The first years were very difficult for Hendrik de Cock. Immediately after the Secession, soldiers came and occupied the village of Ulrum. De Cock and his wife were forbidden to leave their house. De Cock was accused of revolution and had to pay 150 Dutch guilders, which was a large amount. In our currency that would be $15,000. De Cock was also sentenced to spend three months in jail.
The seceders had to suffer persecutions, and imprisonments and pay heavy fines. They were forbidden to assemble. There was a Dutch law that prohibited any gathering in public of more than 20 people. Often there would be more present at worship services. Then the local police officer could disturb the meetings and impose fines upon the attendants.
The seceders were mocked and laughed at by the people on the streets. They would be harassed. Rev. De Cock was also confronted with mockery. On one occasion, in the Dutch city of Groningen, there were students who tried to trample him with their horses. One of the elders of De Cock’s church, being a strong man, stepped forward and the students didn’t dare continue their assault.
It happened that people from the streets would disturb the worship services of the seceders. They would smash windows, or climb over walls and over hedges to disturb the meetings which were held in the open air. They would shout and even throw firecrackers in the middle of these gatherings. The police did not do anything to stop these rioters from disturbing the worship services. Labourers lost their jobs because they had joined the Secession churches.
Several politicians in the Netherlands opposed these persecutions, and eventually, after 1840 the situation started to improve. Yet they were still not able to organize schools for their children. They still did not have the full liberty they desired.
EMIGRATION TO AMERICA
Besides this, the majority of these seceders were very poor. The economic situation was bad in those days. In 1845 and 1846 there were major crop failures which were considered to be a punishment of God upon the nation. Poverty was aggravated. All these things together led many people to consider the possibility of emigrating to America.
In 1846 Rev. A.C. van Raalte and 47 people emigrated to Michigan and founded the town called Holland. In 1847 Rev. H.P. Scholte emigrated with 800 people to Iowa and founded the town called Pella. Initially, they joined the existing Reformed Church of America. Later they left the Reformed Church of America and formed the Christian Reformed Church.

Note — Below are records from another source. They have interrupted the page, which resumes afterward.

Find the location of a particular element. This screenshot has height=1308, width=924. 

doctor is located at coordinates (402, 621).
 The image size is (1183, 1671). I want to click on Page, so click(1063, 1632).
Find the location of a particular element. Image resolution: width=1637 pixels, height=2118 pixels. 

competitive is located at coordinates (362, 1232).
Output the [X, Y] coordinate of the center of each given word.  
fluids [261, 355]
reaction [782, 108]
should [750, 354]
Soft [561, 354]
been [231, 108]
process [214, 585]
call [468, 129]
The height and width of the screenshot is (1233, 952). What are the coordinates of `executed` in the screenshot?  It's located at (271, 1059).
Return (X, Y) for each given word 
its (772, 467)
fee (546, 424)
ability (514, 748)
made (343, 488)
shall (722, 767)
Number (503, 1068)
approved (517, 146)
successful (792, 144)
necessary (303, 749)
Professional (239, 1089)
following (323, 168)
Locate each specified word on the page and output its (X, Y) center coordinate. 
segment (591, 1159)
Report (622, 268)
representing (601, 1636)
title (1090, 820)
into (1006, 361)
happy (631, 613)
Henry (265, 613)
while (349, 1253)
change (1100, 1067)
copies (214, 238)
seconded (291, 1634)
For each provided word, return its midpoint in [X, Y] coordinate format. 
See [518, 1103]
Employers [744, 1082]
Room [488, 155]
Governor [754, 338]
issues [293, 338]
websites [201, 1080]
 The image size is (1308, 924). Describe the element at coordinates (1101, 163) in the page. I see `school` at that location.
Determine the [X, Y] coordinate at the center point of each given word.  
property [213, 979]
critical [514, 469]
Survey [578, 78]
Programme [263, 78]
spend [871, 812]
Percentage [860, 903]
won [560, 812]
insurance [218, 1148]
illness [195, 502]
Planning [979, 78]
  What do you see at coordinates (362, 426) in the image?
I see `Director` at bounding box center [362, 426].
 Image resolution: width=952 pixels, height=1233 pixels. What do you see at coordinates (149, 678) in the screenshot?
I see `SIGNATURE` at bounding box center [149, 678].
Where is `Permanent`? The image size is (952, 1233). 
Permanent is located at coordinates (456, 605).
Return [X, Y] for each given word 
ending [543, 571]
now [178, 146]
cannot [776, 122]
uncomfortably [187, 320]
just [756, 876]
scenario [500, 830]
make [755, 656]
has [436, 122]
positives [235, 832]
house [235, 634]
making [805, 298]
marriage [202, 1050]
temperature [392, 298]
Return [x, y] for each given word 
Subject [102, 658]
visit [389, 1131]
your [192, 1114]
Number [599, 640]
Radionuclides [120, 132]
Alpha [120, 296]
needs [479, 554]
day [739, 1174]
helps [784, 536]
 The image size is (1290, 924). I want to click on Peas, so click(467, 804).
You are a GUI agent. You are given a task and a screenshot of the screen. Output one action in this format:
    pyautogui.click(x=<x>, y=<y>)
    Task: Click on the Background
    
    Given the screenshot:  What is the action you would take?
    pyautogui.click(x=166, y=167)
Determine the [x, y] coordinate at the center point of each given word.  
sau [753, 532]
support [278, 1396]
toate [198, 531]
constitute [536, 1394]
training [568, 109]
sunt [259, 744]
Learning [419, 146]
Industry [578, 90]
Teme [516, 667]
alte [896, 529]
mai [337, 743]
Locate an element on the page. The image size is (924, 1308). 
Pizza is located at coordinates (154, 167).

In the Netherlands, the Secession church was plagued with many strives and disputes. Eventually, the church became stronger. There was a great shortage of ministers. In 1854 they instituted a theological school in the town of Kampen. Around 1868, there were already 220 ministers at work within the Secession churches.
There was still not a thorough unity amongst these Secession churches. They were more or less independent of each another. In 1869 many of the Secession churches joined together under the name “Christian Reformed Churches”. But there were still various Secession churches which remained independent. They were present throughout all of the Netherlands.
- Explain how a sinner is saved by grace alone?
- Why is the confession of salvation by grace alone of fundamental importance to the church?
- How is faith worked in our heart and life?
- Discuss what the central concerns of the secession churches were.
- What kind of harassment can the churches now expect in the future?
* This Bible Study was produced by the Youth & Education Committee of the Free Reformed Churches,1997, under the title, “Church History.” It is aimed at a Senior Young Peoples level.